Dans un communiqué publié ce jeudi, le pôle de la DGSN et de la DGST affirme que ces systèmes répondent aux normes les plus strictes en matière de sécurité informatique.
Il précise que les données personnelles récemment diffusées « ne résultent en aucun cas d’un piratage informatique des systèmes d’information sécuritaires », soulignant qu’il s’agit de données anciennes extraites de bases de données et de systèmes informatiques gérés par des compagnies d’assurance ainsi que par des organismes de couverture sanitaire et sociale.
Le communiqué a également mis en garde contre la multiplication de la diffusion de photographies falsifiées, présentées de manière trompeuse et malveillante comme étant celles de fonctionnaires, hommes et femmes, relevant de différents services de sécurité. Des documents et pièces falsifiés sont également diffusés comme étant prétendument des documents sécuritaires.
La même source souligne que le caractère faux et falsifié de ces photographies et documents « apparaît clairement », notamment à travers l’utilisation d’uniformes et de grades militaires inexistants au Maroc et qui ne sont pas reconnus au sein de la police nationale, ainsi que la présence, dans les documents présentés comme « fuités », de chartes graphiques erronées et de flagrantes fautes linguistiques.

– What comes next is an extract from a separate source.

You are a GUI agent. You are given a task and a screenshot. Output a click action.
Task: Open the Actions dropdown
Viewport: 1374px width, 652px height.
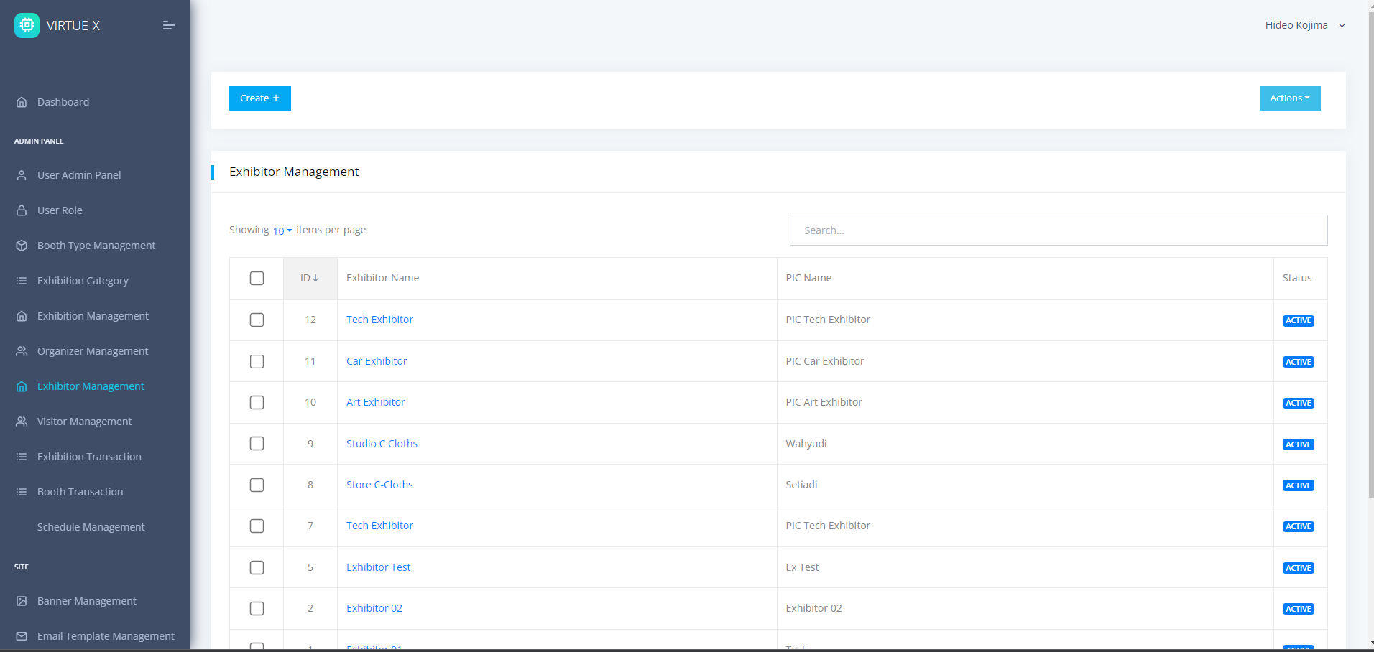[x=1289, y=98]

Le pôle de la DGSN et de la DGST réaffirme sa détermination à réfuter et à démentir l’ensemble des fausses informations faisant état d’un piratage informatique des systèmes de données sécuritaires. Il précise que ces systèmes ne sont, à l’origine, pas connectés aux réseaux ouverts sur Internet.
Par ailleurs, le communiqué indique que les recherches et investigations sécuritaires se poursuivront sous la supervision du parquet compétent, afin d’identifier et d’interpeller toutes les personnes impliquées dans la fabrication, la préparation et la diffusion de ces contenus falsifiés auprès du public.